Thursday, March 15, 2012

this is thesis writing:

Though we both own full-size beds, his seems wider than mine as I stack and spread my books across the entire width of his mattress. Some books are open, some books have folded page corners, some are bookmarked by articles with unintelligible notes in the margins.

I sit in the top back corner hammering away at my computer, rotating from book to book to article to writing again, desperate to achieve a degree of coherence and continuity in this argumentative mess. I know he’s watching the Celtics game because every few minutes he yells at the TV and promptly apologizes for the disruption, neither of which really register because I’m chin-deep in thesis writing and approaching my April due date.

“Hey,” he puts his hand on my bare knee. I look up from my screen and he smiles. “I asked if you were hungry.”

“Oh, sorry, I didn’t hear you. But no, I’m fine, thanks.”

“Are you sure? Because I can heat up the chicken from last night or make you something new.”

“You’re sweet to offer, but I’m really okay,” I say and resume typing.

He picks my hands up off the keyboard and asks one more time. “Are you positive you don’t want me to make you something to eat?”

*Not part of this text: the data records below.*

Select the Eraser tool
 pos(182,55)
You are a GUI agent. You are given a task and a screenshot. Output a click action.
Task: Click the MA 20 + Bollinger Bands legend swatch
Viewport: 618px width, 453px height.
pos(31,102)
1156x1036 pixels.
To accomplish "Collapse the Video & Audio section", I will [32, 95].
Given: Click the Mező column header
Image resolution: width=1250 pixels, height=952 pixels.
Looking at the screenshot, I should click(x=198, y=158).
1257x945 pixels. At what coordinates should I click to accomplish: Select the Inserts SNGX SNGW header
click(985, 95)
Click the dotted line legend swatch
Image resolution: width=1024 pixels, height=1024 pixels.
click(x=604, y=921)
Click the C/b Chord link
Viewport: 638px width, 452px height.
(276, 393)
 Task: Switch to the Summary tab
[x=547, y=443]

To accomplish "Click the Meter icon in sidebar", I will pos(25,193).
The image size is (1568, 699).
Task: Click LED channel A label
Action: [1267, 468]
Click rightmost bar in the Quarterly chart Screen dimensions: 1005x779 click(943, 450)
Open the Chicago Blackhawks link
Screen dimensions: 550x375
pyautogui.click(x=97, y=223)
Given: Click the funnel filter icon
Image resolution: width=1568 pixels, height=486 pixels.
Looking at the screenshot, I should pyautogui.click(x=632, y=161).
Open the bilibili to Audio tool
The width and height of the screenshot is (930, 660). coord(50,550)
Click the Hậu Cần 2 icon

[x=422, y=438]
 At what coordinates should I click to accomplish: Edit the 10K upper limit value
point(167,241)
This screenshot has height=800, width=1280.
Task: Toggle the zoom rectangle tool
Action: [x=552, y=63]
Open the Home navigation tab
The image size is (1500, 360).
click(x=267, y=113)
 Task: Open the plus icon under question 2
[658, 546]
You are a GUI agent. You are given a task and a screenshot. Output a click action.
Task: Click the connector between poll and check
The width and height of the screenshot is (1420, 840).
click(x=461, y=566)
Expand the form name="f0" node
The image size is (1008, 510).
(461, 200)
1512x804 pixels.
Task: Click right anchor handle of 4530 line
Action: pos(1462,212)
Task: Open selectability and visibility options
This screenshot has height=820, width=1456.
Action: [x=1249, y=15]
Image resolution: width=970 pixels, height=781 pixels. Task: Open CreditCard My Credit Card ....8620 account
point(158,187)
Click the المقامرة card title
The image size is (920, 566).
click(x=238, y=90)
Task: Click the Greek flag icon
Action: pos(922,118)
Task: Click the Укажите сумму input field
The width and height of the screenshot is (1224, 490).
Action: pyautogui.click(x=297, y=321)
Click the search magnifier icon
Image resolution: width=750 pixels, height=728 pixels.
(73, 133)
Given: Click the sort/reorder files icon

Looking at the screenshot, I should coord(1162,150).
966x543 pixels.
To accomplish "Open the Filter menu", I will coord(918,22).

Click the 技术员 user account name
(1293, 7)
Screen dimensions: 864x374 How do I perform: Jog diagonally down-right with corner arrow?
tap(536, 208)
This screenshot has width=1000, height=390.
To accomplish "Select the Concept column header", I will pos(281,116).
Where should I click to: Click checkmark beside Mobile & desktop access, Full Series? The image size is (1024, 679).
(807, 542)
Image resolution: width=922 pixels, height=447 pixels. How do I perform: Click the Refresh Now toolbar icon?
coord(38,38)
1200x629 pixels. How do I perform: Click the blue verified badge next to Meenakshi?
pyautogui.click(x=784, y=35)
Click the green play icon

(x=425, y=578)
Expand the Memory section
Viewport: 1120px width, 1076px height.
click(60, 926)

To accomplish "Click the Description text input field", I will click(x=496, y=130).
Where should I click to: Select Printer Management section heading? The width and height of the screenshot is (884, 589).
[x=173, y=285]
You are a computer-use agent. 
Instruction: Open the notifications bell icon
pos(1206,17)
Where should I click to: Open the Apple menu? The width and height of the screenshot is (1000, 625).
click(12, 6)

I chuckle at his persistence and say, “Yes, I’m absolutely positive. Thank you anyway.”

He kisses my forehead and begins folding a clean t-shirt while my fingers punch the keys of my MacBook.

“I only ask because you’ve been gnawing at your collar all morning.”

And before I can be offended by this animalistic word, “gnawing,” I look down at my white Iowa Western t-shirt where my central incisors have chewed a hole clean through my collar.

Piss.

Wednesday, March 14, 2012

passive aggressive:

My buddy D only calls when he's reeling from a break-up. He's more-or-less aware of my romantic track record and counts on my consistently catastrophic first-date stories to cheer him up.

"Your love life is like the first half of a romantic comedy," he has said. "All horror and no payoff."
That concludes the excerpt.